Directions
1. According to the passage on the IMT-2000 system, what is its uplink frequency band?
2. Rewrite the stretch of the IMT-2000 passage from "The IMT-2000 system was" through "spectral efficiency [[16]].", renaming "frequency band" to "spectrum band" at each occurrence.
3. Write the next few sentences of the passage on the IMT-2000 system, picking up after its final sentence.

Text shown
::::

The IMT-2000 system was formally proposed by ITU in 2000, which extends the 2G communication system from narrowband to broadband. The IMT-2000 system is mainly committed to mobile internet technology, which fully integrates wireless communication and other communication technologies, such as the Internet. It operates in the 2000 MHz frequency band, with an uplink frequency band of 1890–2030 MHz and a downlink frequency band of 2110–2250 MHz, abbreviated as IMT-2000. The IMT-2000 system mainly adopts Code Division Multiple Access (CDMA) as its core technology and has now formed three mainstream technology standards, including wideband W-CDMA, CDMA-2000, TD-SCDMA, and others. The emergence of the IMT-2000 system has made mobile communication services capable of multimedia transmission, better transmission quality, and higher spectral efficiency [[16]].

::::

Collected data
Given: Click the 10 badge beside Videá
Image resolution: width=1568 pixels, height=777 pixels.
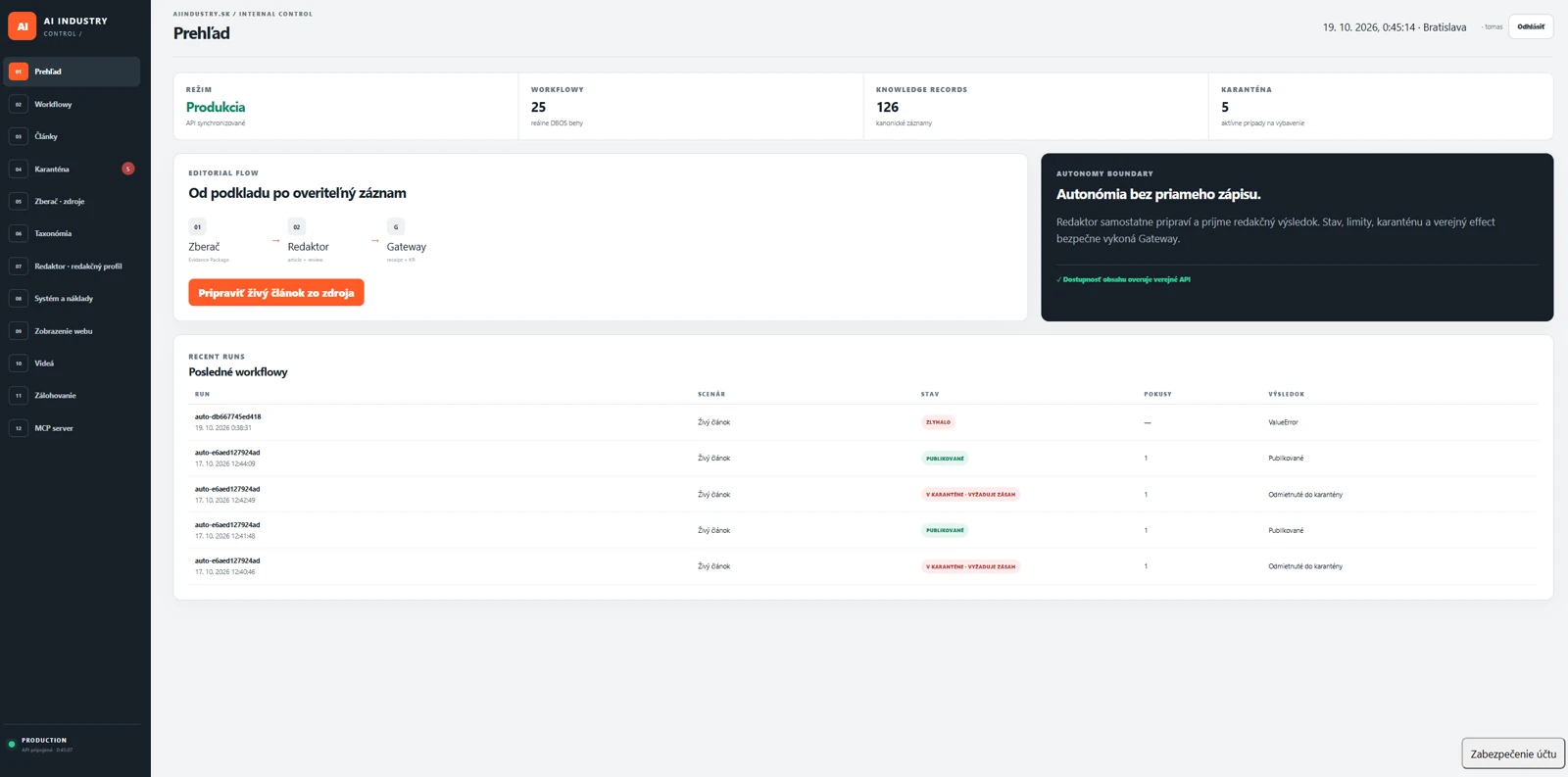Looking at the screenshot, I should pyautogui.click(x=18, y=363).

::::

Results in order
1. 1890–2030 MHz

2.
The IMT-2000 system was formally proposed by ITU in 2000, which extends the 2G communication system from narrowband to broadband. The IMT-2000 system is mainly committed to mobile internet technology, which fully integrates wireless communication and other communication technologies, such as the Internet. It operates in the 2000 MHz spectrum band, with an uplink spectrum band of 1890–2030 MHz and a downlink spectrum band of 2110–2250 MHz, abbreviated as IMT-2000. The IMT-2000 system mainly adopts Code Division Multiple Access (CDMA) as its core technology and has now formed three mainstream technology standards, including wideband W-CDMA, CDMA-2000, TD-SCDMA, and others. The emergence of the IMT-2000 system has made mobile communication services capable of multimedia transmission, better transmission quality, and higher spectral efficiency [[16]].

3.
Wideband Code Division Multiple Access, referred to as W-CDMA, is a technology that evolved from the GSM core network. It primarily employs CDMA with a 5 MHz bandwidth, fast power control for both uplink and downlink, downlink transmit diversity, and synchronous and asynchronous operation between base stations. W-CDMA is the most widely adopted, has the most diverse range of terminal equipment among the IMT-2000 standards, and is currently operated mainly by CUCC. CDMA-2000 is a wideband CDMA technology developed from the narrowband CDMA-2000 technology. The forward link can adopt transmit diversity and forward/backward power control to improve channel fading resistance and channel capacity. It is fully compatible with the CDMA-2000 system and inherits the transmission characteristics of the CDMA-2000 system. It is currently operated by CTCC. TD-SCDMA technology was proposed by China to ITU in 1999. It integrates intelligent wireless, synchronous CDMA, software-defined radio, and other related technologies. It has significant advantages in terms of business support, spectrum utilization, switching efficiency, anti-interference, and compatibility. It is highly valued by communication equipment manufacturers and is primarily operated by CMCC, as shown in Figure 4.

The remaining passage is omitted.